4. Do SPF mists really protect your face enough?

“A good quality mist sunscreen can be just as effective as a good quality cream sunscreen – as long as you apply the mist in sufficient amounts,” says Harker.

To get adequate coverage, Cleeve says it takes “a bit more vigilance to make sure there aren’t any missed pieces, so make sure they’re rubbed as well. After that first full application , a mist is also great for “on the go” and over-makeup “top-ups.

5. Do foundations with sunscreen work as well as applying sunscreen with the same SPF?

“No, because not all foundations are broad spectrum, which protects against UVA rays,” says Edmunds. “This is due to the number of filters which must be less, because the pigment of the foundation must be higher. To get the same protection from a broad spectrum SPF 30, you’ll need to apply 15 coats of foundation.

Plus, there’s the issue of reapplication, Harker points out: “All sunscreens need to be reapplied frequently to remain effective, and most people don’t want to reapply foundation frequently, so there is. greater risk of under-protection when using SPF. foundation.”

6. Are sunscreens really waterproof?

“Waterproof sunscreens don’t really exist. Water resistant sunscreens do, ”says Edmunds, which means they are tested to ensure up to 40 minutes of resistance underwater.

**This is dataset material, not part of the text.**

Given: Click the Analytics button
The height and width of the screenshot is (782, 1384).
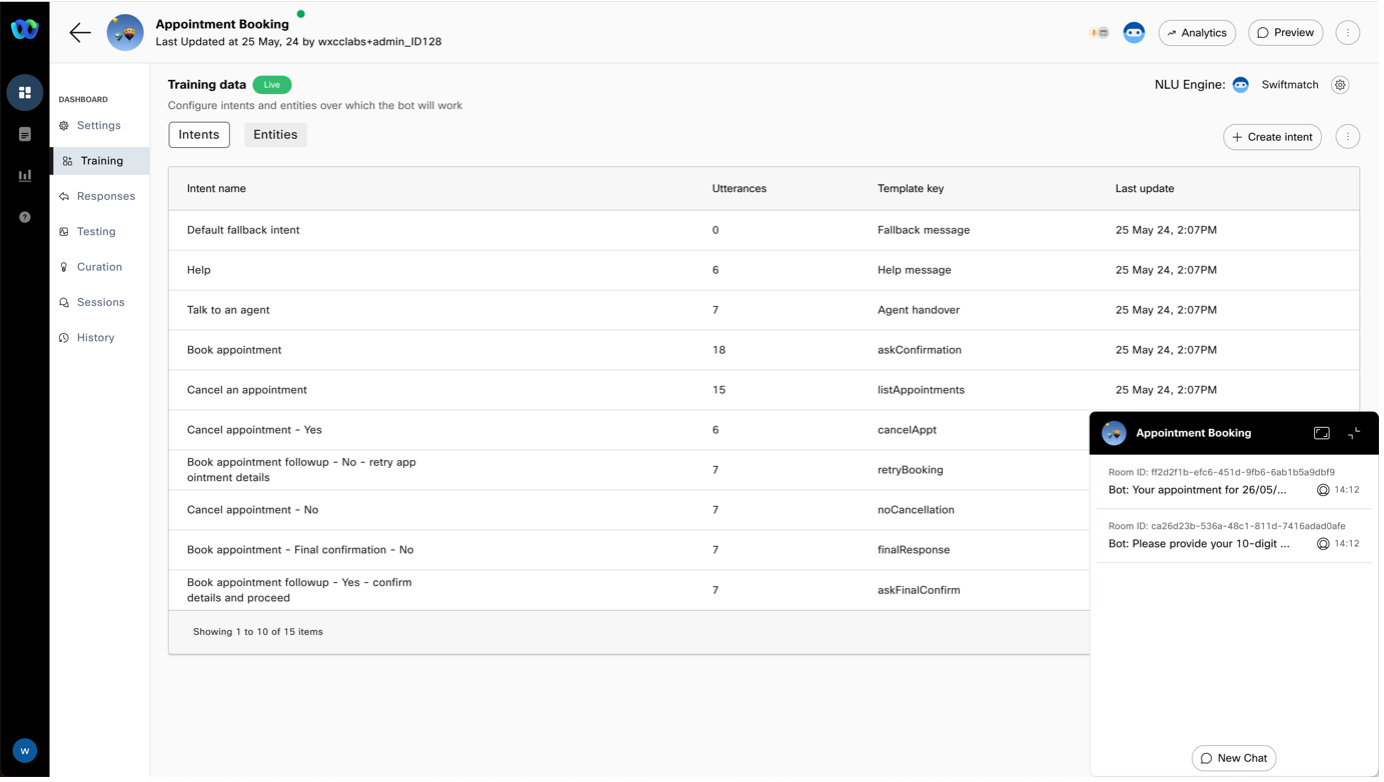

Even if you’re not swimming, remember to reapply, Harker explains: “These sunscreens will need to be reapplied more frequently because exposure to water – or even sweat – quickly reduces the all-important sun protection factor. . “

7. Are expensive sunscreens really better, or are you just paying for the brand name?

When choosing sunscreen, you need to consider the SPF (UVB) number, UVA filter percentage, and formula, says Cleeve, regardless of brand or price. “Go for an SPF of 30 or more and a UVA filter percentage greater than 90%. Ultrasun puts the percentage on the product for convenience.

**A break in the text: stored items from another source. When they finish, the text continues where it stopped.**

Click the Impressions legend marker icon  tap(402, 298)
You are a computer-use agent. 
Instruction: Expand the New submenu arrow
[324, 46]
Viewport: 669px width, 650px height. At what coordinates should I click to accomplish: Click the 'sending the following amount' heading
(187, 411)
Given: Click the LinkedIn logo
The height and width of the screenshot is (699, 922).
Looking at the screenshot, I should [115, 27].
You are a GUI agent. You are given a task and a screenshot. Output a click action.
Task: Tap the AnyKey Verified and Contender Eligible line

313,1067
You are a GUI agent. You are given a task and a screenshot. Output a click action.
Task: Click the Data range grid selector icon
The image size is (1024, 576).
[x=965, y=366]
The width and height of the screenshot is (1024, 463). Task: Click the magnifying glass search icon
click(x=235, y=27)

Harker recommends selecting a product with a UVA rating of four or five stars “rather than [based on] price, because the higher the price does not always mean the higher the protection ”.

Beyond these important notes, Edmunds says the price difference between sunscreens comes down to “the technology and the texture.” Like many things in life, you get what you pay for. Better quality sunscreens usually contain better ingredients, feel better, and provide better protection for your skin, but you can get adequate protection with budget products.